Material for the task START

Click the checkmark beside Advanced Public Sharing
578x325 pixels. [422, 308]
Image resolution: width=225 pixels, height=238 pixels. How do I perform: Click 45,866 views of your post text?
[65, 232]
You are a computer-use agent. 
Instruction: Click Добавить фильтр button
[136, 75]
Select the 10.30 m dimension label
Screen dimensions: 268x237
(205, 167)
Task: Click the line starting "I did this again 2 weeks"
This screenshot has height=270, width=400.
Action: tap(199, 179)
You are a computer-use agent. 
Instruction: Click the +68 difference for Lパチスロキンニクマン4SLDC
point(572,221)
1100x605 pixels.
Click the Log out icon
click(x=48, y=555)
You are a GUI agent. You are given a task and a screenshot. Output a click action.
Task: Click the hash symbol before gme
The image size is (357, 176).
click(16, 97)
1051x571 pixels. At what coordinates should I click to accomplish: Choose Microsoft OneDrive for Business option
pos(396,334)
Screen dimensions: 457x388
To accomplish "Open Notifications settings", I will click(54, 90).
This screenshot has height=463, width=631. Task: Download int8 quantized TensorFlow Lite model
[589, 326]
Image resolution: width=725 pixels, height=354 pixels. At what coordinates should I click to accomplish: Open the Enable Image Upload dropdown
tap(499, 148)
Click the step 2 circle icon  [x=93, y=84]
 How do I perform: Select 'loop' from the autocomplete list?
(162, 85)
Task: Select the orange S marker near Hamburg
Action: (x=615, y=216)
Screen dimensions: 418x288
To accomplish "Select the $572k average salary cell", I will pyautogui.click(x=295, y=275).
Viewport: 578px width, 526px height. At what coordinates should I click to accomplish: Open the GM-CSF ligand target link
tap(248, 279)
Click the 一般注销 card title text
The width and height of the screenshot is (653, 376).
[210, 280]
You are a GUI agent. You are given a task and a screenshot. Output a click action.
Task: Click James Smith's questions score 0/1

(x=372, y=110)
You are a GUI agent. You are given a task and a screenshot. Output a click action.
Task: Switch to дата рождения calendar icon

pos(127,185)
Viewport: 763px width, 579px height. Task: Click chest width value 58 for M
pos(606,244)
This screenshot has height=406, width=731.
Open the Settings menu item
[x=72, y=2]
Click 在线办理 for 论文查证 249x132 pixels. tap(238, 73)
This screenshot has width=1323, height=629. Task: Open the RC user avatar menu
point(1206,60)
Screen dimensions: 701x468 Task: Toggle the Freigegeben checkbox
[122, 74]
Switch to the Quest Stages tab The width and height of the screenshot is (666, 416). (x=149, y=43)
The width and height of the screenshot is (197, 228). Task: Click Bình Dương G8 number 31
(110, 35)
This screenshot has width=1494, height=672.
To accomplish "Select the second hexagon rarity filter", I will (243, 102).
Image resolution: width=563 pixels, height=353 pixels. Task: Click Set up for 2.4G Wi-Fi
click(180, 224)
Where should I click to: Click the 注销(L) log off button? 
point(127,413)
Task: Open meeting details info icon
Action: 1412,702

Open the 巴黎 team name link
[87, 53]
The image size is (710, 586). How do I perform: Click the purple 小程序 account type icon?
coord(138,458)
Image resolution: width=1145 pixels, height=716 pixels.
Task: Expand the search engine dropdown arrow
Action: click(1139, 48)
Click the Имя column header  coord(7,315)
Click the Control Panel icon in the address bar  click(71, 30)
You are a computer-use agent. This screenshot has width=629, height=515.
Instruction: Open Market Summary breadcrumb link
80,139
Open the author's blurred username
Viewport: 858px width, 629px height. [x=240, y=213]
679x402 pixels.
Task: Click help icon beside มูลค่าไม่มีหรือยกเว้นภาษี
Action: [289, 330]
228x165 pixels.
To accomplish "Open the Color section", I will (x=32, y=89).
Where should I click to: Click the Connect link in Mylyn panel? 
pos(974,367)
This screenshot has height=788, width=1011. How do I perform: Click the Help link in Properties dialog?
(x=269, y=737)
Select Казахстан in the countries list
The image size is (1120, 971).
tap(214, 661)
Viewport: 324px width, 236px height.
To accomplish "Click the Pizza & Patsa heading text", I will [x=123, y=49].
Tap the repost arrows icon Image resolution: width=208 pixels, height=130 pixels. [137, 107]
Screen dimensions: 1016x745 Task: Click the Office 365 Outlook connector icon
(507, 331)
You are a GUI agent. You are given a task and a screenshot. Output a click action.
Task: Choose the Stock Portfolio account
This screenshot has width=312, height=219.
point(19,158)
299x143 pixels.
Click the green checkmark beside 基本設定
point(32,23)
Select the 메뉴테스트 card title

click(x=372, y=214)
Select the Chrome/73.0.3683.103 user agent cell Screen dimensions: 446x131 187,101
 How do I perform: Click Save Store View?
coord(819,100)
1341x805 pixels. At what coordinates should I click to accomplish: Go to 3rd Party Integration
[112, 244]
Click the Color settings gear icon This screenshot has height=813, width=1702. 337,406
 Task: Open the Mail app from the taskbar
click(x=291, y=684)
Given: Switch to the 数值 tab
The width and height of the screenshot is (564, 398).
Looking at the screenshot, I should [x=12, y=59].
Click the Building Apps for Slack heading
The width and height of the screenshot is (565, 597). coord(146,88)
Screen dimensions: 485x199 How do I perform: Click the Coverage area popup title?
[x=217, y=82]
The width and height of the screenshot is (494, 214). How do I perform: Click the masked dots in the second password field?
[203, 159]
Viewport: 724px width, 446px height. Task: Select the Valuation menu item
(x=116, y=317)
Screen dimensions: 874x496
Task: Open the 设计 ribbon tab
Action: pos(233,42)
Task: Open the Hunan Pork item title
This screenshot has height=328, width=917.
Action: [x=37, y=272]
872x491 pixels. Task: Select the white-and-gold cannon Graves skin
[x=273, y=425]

Material for the task END

Try it: Word for word, restate the lines above from the line containing "How do I perform: Select" through the line containing "This screenshot has height=406, width=731.", with both included and nothing else.

Written response:
 How do I perform: Select 'loop' from the autocomplete list?
(162, 85)
Task: Select the orange S marker near Hamburg
Action: (x=615, y=216)
Screen dimensions: 418x288
To accomplish "Select the $572k average salary cell", I will pyautogui.click(x=295, y=275).
Viewport: 578px width, 526px height. At what coordinates should I click to accomplish: Open the GM-CSF ligand target link
tap(248, 279)
Click the 一般注销 card title text
The width and height of the screenshot is (653, 376).
[210, 280]
You are a GUI agent. You are given a task and a screenshot. Output a click action.
Task: Click James Smith's questions score 0/1

(x=372, y=110)
You are a GUI agent. You are given a task and a screenshot. Output a click action.
Task: Switch to дата рождения calendar icon

pos(127,185)
Viewport: 763px width, 579px height. Task: Click chest width value 58 for M
pos(606,244)
This screenshot has height=406, width=731.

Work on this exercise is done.